Movie Quote of the Week

“Roses are red, violets are blue, I'm a schizophrenic and so am I.” Bill Murray in What About Bob

Hollywood Gossip

Hollywood Tidbits, Gossip, News

 

The Dancing with the Stars 2010 cast has been revealed. David Hasselhoff will bring his bottle, Bristol Palin will bring her baby and Mike Sorrentino will bring his ball (maybe even both). Will Taylor Lautner settle a business lawsuit with a push-up competition? I thought only Hooters does that? Mickey Rourke has shaved it all, and his head too. Tiger Woods has moved into a bachelor pad in downtown Manhattan. It seems to be Tiger will be “uptown” as much as he will be “downtown” if you know what I mean. Lindsay Lohan wants her career back. Yeah, and I want my ticket money back. Only one of us will get what we want, I am $10 richer. Paris Hilton has been charged with felony cocaine possession. I thought it was baking soda at first but after snorting my arm and hammer told me otherwise. The only real question is why is she not in jail already? Has there ever been a bigger failure and disgrace on a family’s good name?

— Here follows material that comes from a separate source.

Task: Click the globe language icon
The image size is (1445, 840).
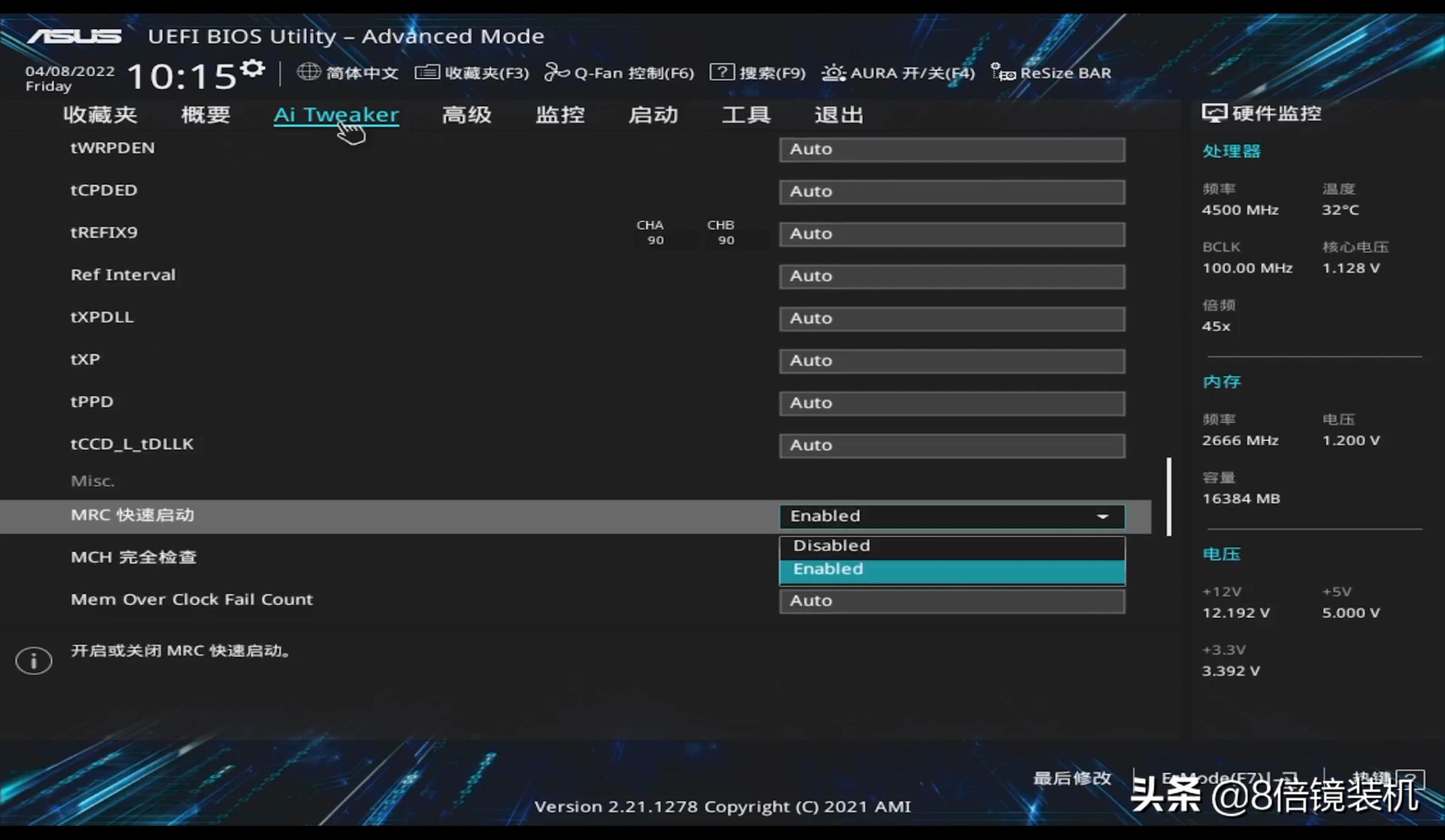Action: point(308,72)
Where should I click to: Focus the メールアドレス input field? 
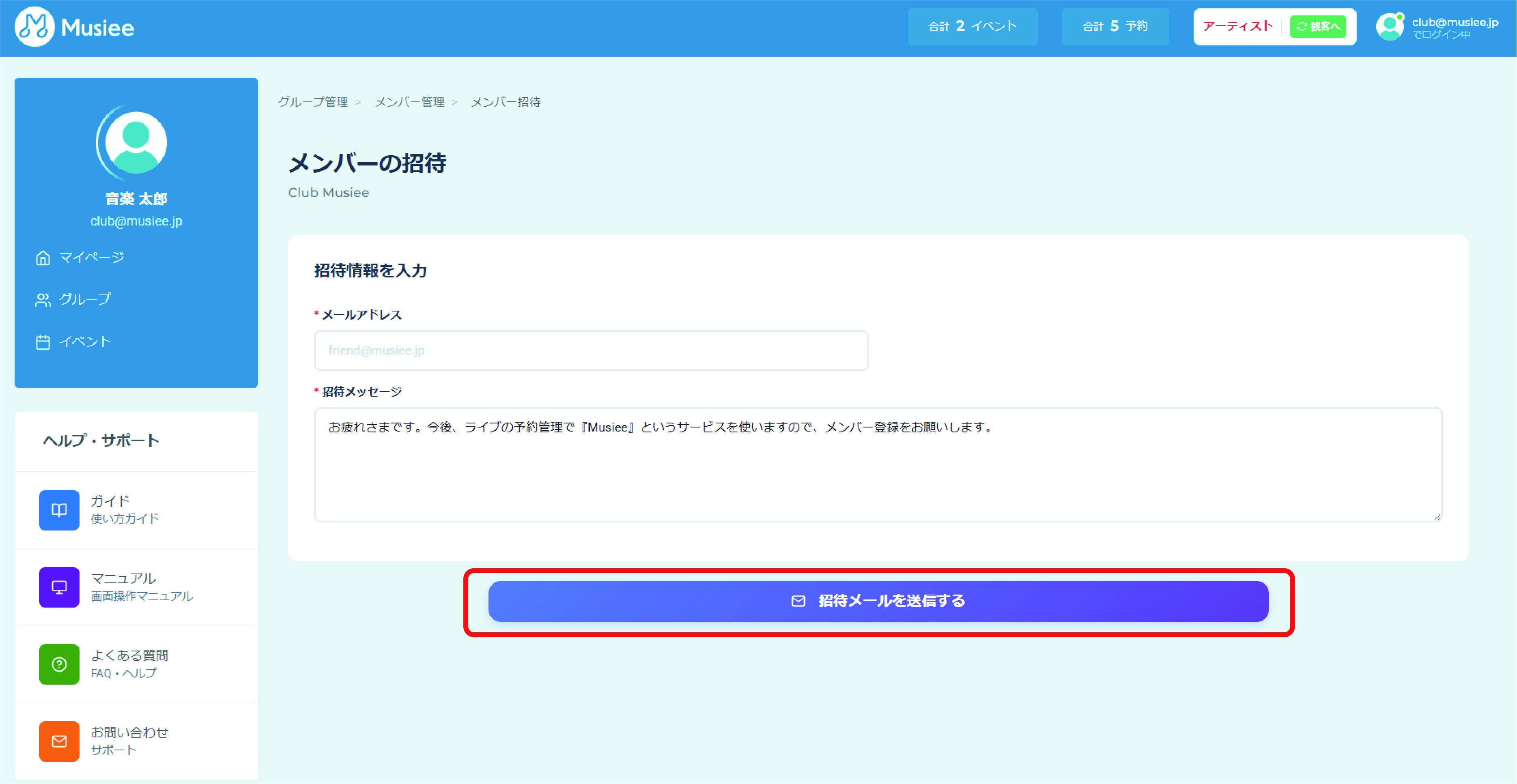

My favorite T.V. stars performed wonderfully at the Emmys…by not showing up. Neither House nor Entourage won any awards? What a disgrace. How about offering the award for best leading actress in a drama series to Lindsay Lohan for her time in court? This just in Kim Kardashian is in dozens of Emmy pics. This is the first time she has begged for attention. Miley has moved on from Liam. If only her sunglasses and boots would move on…from the 80s her turnaround would be spectacular. Miley may already be dating Douglas Booth, a.k.a. the only actor in the world desperate enough to star in a movie with her. Drew Barrymore seems to have spent too much of the President's stimulus money on her face. Finally, Beyonce has taken heat for showing off her bod in a technocolor dream coat. We think it’s groovy baby, very smashing.